Yet there’s one “why” theory that receives more play than others, and it comes from Dr. Elizabeth Moberly and her book Homosexuality: A New Christian Ethic. Moberly and WGA make a clear distinction between homosexuality as an orientation and homosexuality as behavior. The former, they claim, is not the least bit sinful. In fact, it’s a corrective developmental response to a broken relationship with a same-sex parent. The impulse to re-establish this bond, “the reparative drive” as it’s known, is actually healthy. The problem, we’re told, is when the orientation becomes sexualized in adolescence. Sexual activity with the same gender derails the healing process.
Like any theory on something as complex as sexual development, it raises as many questions at it attempts to answer. Like why do boys with caring dads still go gay? And why does every girl raised by Mommy Dearest not grow into a full-fledged lesbian? The exception proves the rule, but since there are so many, the “buts” are invariably pre-empted by a staffer who confesses that, “we just don’t know.” Instead, the emphasis turns inward, toward cultivating our relationship with God and one another. Forming appropriate, intimate relationships with members of the same sex is essential to the healing process. Hence the emphasis on socializing after the ministry officially breaks at night, usually with a visit to Village Inn in Cherry Creek.
The folks who find their way into WGA on Thursday nights are mostly men between 20 and 40. Almost all come from conservative evangelical or fundamentalist Christian backgrounds, with a smattering of Catholics and Lutherans. Many arrive upon the recommendation of a pastor or, more often, a Christian counselor.
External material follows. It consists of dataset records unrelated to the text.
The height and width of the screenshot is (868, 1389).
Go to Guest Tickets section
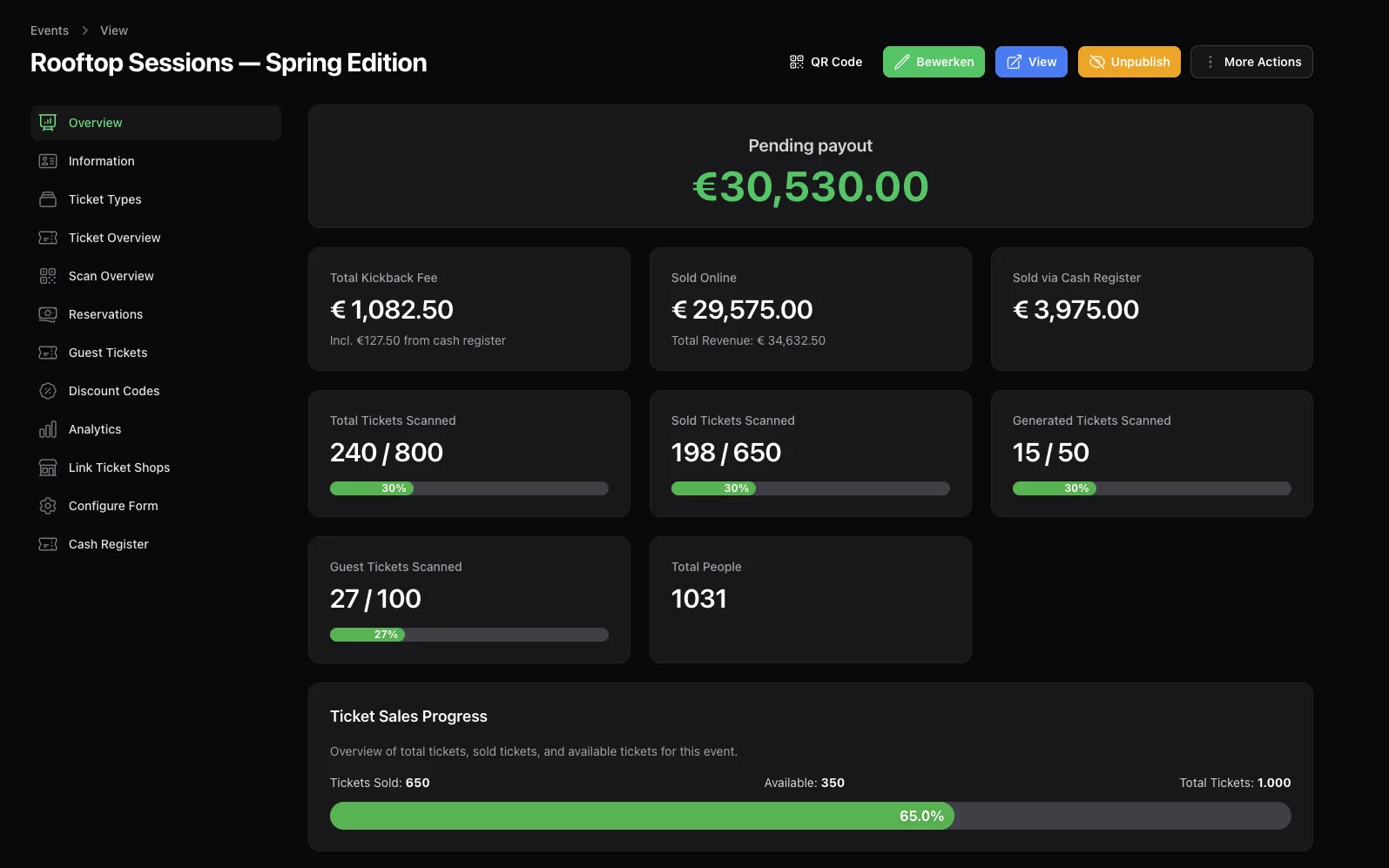click(108, 353)
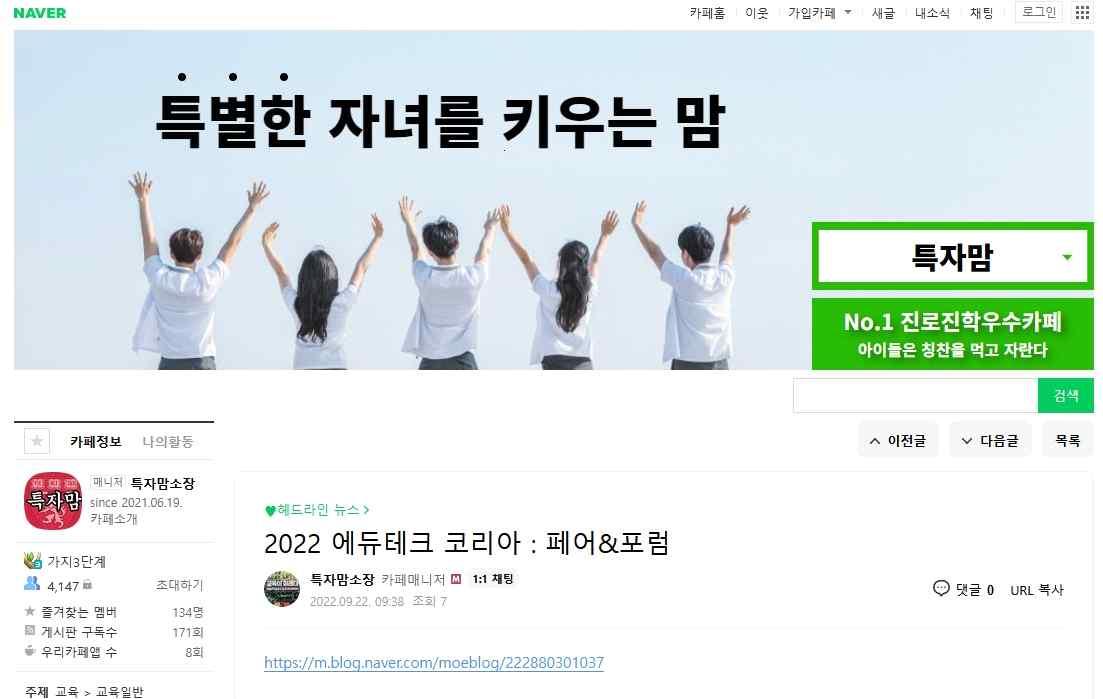The height and width of the screenshot is (699, 1103).
Task: Go to next post with 다음글
Action: [x=990, y=440]
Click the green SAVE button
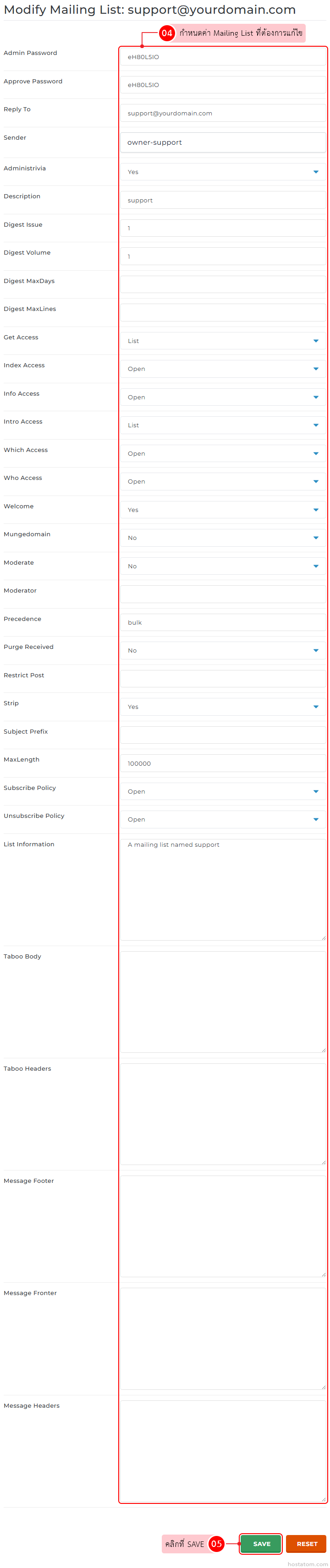This screenshot has width=330, height=1568. [261, 1543]
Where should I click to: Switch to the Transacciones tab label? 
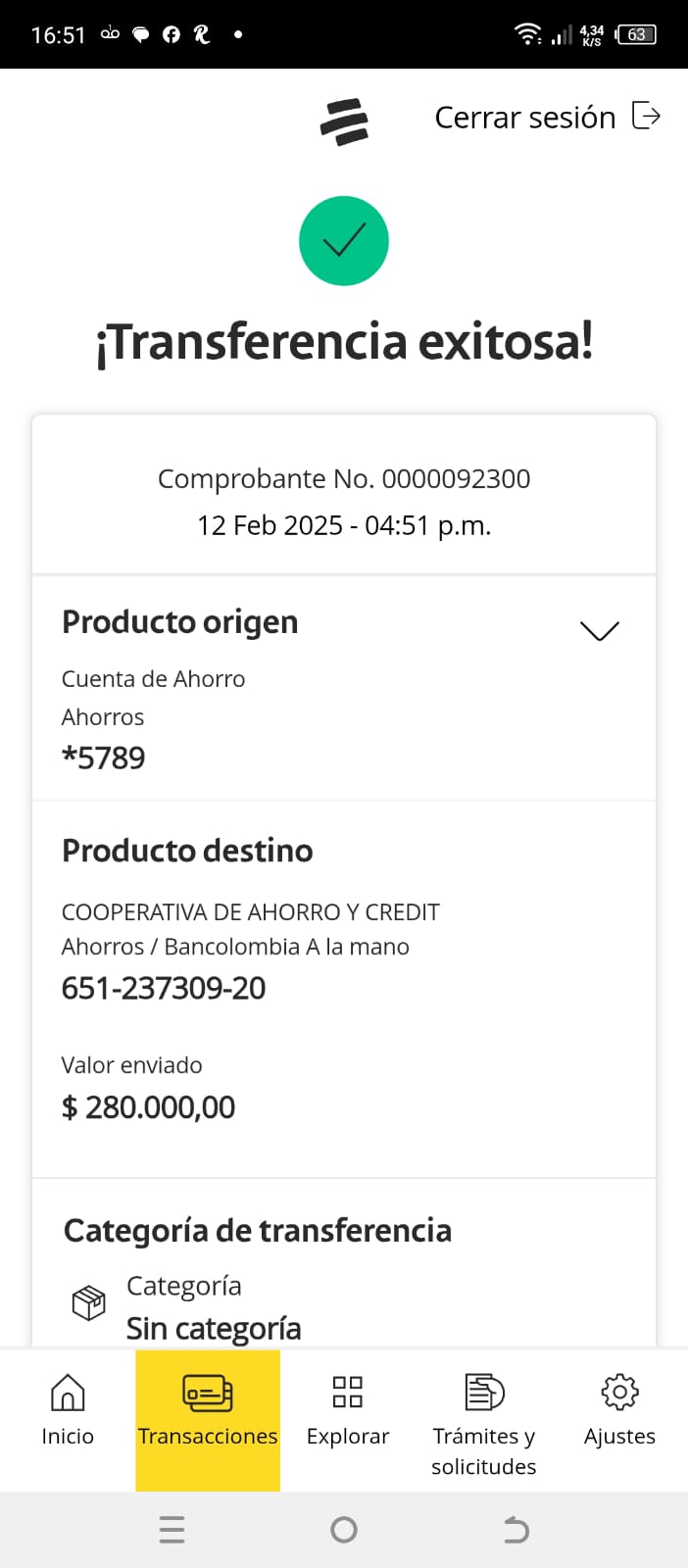pos(208,1437)
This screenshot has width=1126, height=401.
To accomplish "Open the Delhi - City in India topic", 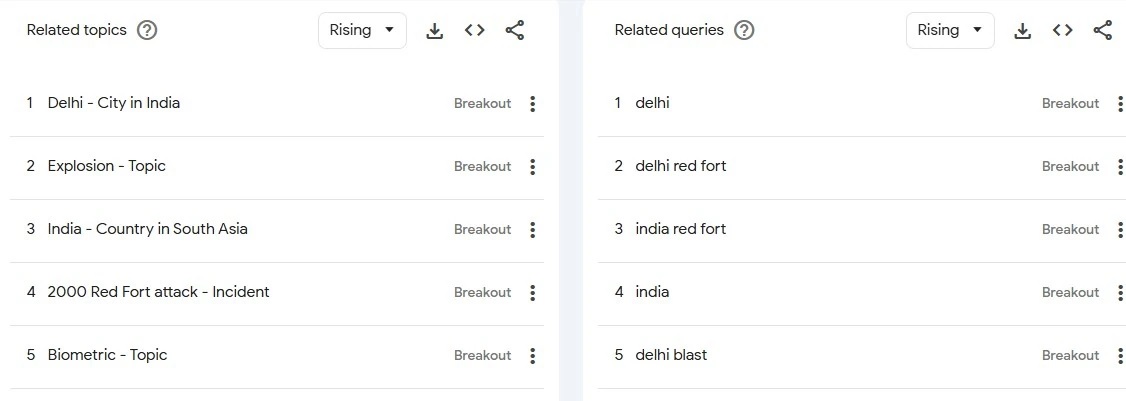I will (x=114, y=103).
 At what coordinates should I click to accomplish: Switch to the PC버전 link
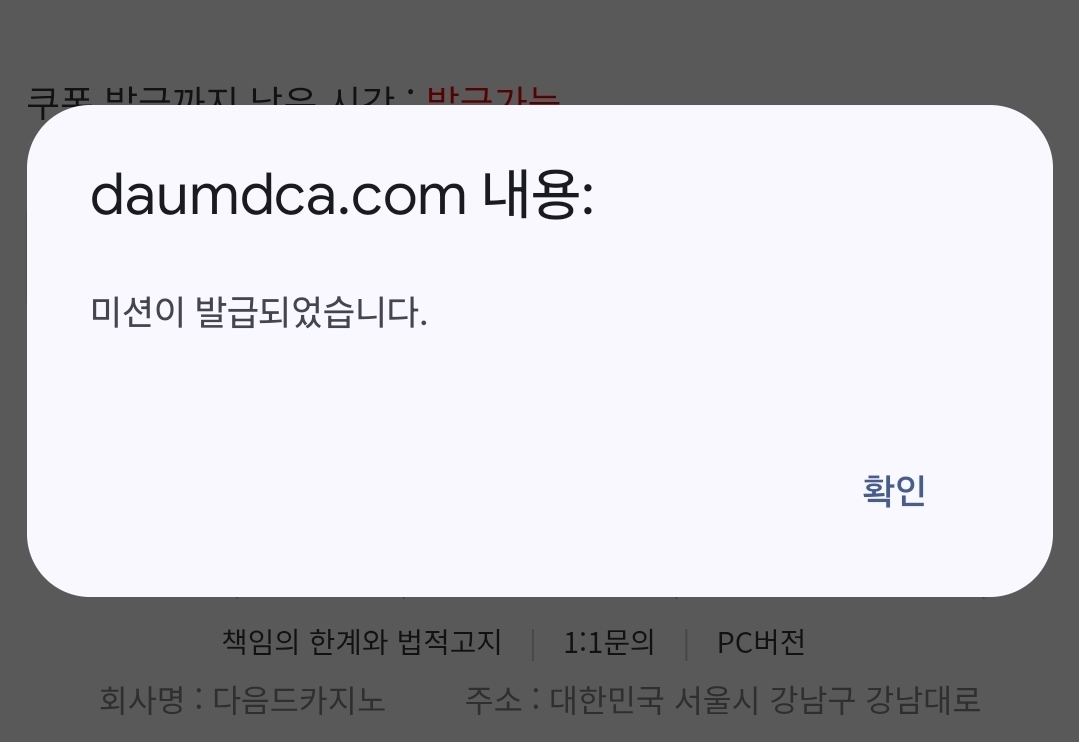click(760, 642)
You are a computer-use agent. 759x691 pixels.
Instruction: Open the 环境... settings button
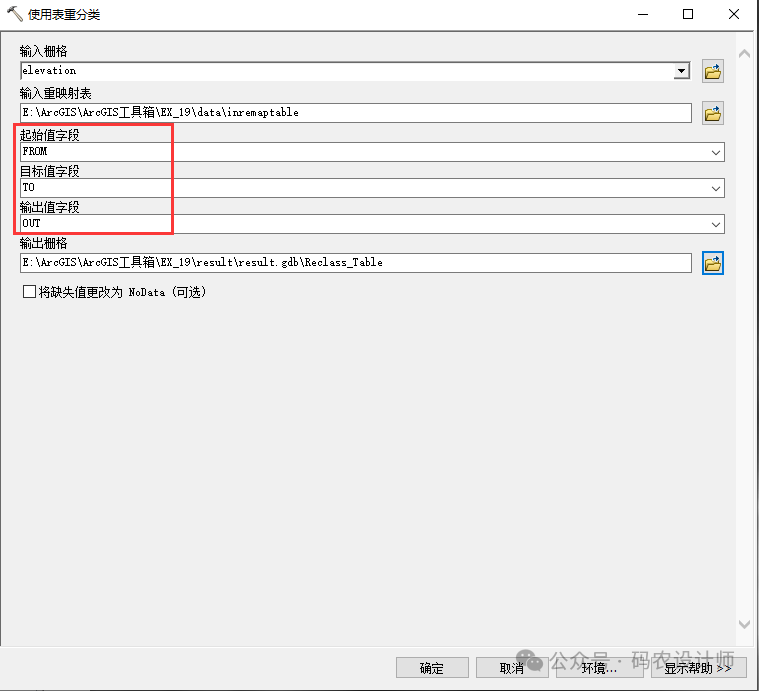[x=598, y=668]
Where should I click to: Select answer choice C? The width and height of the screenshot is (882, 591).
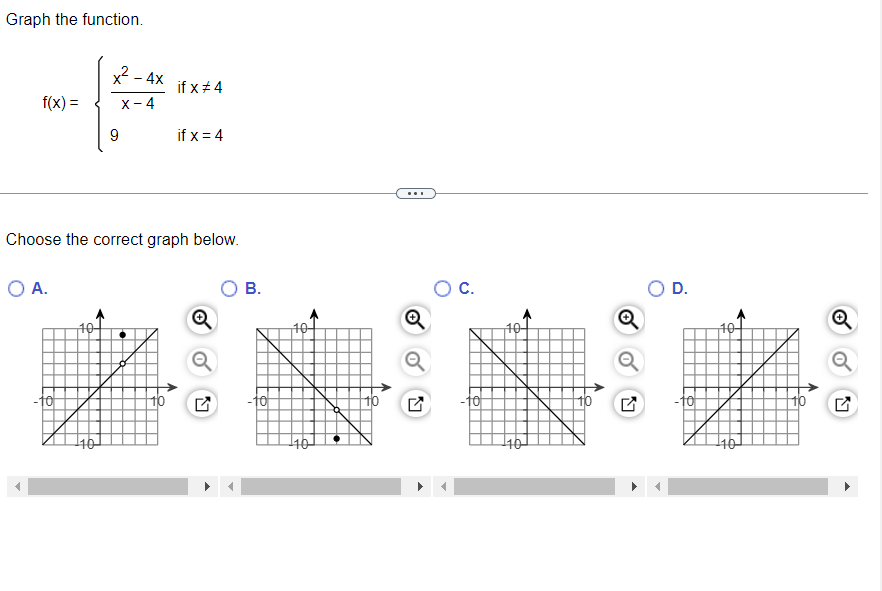[441, 289]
The ministry is a nonprofit, so everything’s free, but as with most religious entities, a donation basket is passed around at the start of each meeting. While WGA was established to deal exclusively with homosexuality, it soon found itself welcoming people dealing with problems like sex and pornography addiction. In addition, families of gays trying to overcome their homosexuality or not find themselves in supportive company.